_ACTION ITEM_: Every line of the records below that holds the word "scrollbar" should be copied out.
+++ RECORDS SUPPLIED
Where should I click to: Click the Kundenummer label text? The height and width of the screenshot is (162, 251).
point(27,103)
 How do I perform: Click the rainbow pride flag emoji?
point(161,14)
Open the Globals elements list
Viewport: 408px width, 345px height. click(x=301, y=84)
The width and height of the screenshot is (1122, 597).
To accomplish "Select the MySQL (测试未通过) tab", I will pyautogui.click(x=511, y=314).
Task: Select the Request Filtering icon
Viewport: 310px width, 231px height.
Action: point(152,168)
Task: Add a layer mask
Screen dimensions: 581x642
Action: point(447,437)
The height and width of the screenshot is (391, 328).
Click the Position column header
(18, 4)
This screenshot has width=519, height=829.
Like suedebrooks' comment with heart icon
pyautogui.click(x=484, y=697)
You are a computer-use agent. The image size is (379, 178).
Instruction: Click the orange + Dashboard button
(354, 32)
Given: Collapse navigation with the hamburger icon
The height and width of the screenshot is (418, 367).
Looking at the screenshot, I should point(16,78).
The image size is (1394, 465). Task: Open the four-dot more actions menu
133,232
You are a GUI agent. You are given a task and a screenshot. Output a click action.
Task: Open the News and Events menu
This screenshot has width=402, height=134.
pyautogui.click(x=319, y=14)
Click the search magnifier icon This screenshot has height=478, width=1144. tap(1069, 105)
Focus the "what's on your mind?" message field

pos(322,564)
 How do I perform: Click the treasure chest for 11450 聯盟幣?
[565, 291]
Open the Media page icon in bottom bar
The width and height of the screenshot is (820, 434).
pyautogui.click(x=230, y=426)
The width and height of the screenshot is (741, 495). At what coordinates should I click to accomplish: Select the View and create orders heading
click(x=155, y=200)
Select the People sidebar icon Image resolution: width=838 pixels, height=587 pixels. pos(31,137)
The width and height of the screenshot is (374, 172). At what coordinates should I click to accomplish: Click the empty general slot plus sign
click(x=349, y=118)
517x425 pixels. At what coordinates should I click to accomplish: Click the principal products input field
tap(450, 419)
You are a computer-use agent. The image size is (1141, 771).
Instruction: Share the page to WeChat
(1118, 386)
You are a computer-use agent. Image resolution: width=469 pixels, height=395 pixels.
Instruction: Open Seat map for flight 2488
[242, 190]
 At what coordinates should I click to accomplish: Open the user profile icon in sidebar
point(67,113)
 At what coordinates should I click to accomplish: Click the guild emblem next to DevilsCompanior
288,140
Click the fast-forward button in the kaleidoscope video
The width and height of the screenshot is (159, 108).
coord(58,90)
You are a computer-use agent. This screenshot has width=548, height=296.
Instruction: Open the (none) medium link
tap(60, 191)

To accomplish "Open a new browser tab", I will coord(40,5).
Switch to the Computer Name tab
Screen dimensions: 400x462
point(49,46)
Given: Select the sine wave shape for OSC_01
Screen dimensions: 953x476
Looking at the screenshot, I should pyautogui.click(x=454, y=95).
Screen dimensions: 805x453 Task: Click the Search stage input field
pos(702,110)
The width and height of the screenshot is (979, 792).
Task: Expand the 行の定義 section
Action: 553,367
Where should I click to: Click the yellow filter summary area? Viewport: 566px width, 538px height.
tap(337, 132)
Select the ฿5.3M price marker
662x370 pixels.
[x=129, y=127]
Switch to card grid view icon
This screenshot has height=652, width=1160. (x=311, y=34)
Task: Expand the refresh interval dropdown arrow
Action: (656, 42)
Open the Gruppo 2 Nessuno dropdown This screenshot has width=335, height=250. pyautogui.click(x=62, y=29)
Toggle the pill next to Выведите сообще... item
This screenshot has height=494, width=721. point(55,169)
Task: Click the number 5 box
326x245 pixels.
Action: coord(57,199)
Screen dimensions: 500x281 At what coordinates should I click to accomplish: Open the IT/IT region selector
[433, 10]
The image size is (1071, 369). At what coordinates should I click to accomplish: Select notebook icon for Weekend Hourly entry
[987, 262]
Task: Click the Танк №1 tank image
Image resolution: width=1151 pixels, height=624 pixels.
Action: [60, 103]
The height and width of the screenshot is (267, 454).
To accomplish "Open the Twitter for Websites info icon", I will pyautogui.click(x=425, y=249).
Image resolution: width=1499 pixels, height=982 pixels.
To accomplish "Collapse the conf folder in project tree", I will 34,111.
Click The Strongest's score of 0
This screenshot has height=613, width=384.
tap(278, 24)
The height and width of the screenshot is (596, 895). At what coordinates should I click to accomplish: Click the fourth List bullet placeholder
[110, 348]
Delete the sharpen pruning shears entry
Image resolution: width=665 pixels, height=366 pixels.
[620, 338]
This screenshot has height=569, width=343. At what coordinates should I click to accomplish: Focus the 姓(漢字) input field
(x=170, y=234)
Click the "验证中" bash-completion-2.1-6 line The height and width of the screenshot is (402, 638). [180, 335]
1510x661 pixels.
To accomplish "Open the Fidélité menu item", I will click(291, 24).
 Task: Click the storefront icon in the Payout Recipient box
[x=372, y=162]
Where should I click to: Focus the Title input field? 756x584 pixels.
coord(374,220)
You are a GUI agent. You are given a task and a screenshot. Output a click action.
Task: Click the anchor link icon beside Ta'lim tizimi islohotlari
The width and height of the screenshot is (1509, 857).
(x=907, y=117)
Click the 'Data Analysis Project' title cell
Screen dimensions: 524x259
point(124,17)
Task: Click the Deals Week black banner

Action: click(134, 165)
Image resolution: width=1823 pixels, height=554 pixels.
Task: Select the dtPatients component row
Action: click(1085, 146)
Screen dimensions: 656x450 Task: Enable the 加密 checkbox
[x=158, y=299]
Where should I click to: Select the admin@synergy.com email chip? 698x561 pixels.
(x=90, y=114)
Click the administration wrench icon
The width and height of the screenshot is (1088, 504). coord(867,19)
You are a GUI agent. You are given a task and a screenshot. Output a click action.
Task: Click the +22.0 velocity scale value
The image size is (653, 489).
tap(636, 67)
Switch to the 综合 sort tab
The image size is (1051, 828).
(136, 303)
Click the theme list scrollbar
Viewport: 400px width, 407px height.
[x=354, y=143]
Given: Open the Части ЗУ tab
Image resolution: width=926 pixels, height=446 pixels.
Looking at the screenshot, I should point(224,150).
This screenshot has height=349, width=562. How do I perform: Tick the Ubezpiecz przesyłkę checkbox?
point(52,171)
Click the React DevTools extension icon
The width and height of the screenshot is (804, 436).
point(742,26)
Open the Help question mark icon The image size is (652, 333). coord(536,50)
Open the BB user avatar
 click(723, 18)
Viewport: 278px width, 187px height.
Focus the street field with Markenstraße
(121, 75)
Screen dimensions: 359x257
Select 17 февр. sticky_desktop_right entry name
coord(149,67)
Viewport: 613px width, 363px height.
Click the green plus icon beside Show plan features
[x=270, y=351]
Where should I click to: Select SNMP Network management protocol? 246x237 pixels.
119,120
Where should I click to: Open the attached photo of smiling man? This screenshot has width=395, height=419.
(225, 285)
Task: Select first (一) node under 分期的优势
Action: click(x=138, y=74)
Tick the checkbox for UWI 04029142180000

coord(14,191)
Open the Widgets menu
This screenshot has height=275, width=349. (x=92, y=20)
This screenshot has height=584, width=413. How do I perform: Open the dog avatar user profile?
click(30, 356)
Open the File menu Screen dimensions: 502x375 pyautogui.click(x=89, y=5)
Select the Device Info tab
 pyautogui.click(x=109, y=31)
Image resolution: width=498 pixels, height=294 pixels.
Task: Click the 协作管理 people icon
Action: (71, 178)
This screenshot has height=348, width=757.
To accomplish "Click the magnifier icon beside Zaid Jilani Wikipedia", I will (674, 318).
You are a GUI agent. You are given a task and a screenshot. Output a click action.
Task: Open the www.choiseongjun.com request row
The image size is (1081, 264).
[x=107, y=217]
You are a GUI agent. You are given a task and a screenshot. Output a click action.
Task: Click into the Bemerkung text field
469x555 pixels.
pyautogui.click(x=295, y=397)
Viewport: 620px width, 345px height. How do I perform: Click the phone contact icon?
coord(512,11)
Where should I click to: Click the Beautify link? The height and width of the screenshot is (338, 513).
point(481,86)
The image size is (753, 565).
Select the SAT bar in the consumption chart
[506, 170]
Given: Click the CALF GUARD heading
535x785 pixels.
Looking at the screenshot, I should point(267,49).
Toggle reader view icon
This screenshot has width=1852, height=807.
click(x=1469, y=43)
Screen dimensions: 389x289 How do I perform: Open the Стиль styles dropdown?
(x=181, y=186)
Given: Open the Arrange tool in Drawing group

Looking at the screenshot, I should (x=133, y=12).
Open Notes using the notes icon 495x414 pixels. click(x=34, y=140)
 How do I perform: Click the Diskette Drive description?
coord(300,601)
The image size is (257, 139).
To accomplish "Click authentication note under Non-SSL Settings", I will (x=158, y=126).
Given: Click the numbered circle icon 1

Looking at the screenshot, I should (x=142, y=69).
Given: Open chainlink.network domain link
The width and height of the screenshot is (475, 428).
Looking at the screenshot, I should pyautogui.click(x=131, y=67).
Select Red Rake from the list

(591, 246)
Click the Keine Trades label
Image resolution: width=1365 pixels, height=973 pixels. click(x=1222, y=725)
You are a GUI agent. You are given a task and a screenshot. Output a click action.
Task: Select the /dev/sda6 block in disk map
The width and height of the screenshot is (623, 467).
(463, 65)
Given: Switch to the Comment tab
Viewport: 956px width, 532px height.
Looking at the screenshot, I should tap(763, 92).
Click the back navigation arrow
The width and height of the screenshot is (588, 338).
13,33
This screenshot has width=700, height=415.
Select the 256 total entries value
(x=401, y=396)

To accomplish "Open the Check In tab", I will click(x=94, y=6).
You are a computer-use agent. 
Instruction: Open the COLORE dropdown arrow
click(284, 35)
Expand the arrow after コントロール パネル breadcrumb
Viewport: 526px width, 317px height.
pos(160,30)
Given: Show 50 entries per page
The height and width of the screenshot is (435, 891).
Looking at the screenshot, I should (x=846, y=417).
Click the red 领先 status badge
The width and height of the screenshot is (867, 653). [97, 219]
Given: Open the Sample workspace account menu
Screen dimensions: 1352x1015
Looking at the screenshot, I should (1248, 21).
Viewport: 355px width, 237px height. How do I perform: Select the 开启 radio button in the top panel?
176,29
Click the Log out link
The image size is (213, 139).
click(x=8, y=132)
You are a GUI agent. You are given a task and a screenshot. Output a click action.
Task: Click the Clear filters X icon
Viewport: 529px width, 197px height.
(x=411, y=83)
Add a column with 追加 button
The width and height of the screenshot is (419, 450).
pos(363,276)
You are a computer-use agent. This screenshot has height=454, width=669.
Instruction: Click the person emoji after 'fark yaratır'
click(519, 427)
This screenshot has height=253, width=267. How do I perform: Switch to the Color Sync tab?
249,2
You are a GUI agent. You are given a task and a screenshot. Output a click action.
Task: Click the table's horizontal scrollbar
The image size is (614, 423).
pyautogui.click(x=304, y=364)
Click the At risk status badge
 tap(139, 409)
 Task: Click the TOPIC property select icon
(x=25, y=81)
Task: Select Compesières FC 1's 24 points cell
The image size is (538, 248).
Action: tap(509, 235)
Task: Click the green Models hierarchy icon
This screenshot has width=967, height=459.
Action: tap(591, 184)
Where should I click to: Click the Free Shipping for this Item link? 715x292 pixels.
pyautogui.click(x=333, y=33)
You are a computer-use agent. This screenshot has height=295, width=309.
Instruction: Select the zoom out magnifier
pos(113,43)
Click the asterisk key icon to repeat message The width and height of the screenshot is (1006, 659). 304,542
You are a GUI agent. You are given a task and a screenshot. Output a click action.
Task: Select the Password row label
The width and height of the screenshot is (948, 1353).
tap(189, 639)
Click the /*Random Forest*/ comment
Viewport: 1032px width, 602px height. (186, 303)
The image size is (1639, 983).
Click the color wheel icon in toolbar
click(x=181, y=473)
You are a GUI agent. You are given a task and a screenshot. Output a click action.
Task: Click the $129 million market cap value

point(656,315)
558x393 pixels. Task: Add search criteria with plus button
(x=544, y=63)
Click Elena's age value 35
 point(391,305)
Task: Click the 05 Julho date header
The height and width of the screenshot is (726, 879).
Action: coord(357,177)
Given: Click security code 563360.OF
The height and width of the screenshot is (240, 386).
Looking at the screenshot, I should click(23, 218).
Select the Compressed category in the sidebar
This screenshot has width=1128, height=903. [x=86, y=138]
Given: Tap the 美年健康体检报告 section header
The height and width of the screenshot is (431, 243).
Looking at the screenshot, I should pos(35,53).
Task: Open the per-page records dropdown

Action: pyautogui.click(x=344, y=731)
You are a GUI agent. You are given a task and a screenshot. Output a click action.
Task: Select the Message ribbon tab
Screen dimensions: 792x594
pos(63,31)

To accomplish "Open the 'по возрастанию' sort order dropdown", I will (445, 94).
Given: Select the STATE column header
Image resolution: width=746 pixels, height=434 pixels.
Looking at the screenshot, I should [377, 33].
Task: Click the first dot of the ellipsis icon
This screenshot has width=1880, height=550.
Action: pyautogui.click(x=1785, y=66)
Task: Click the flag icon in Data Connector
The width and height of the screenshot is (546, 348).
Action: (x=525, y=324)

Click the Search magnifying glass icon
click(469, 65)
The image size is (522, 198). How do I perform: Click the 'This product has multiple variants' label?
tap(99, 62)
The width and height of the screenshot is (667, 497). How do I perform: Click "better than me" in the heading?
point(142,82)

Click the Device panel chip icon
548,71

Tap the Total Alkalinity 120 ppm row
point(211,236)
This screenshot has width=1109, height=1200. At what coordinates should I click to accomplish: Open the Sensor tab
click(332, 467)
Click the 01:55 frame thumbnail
++++++
_RESULT OF THE EXERCISE_:
Click the theme list scrollbar
Task: Click the table's horizontal scrollbar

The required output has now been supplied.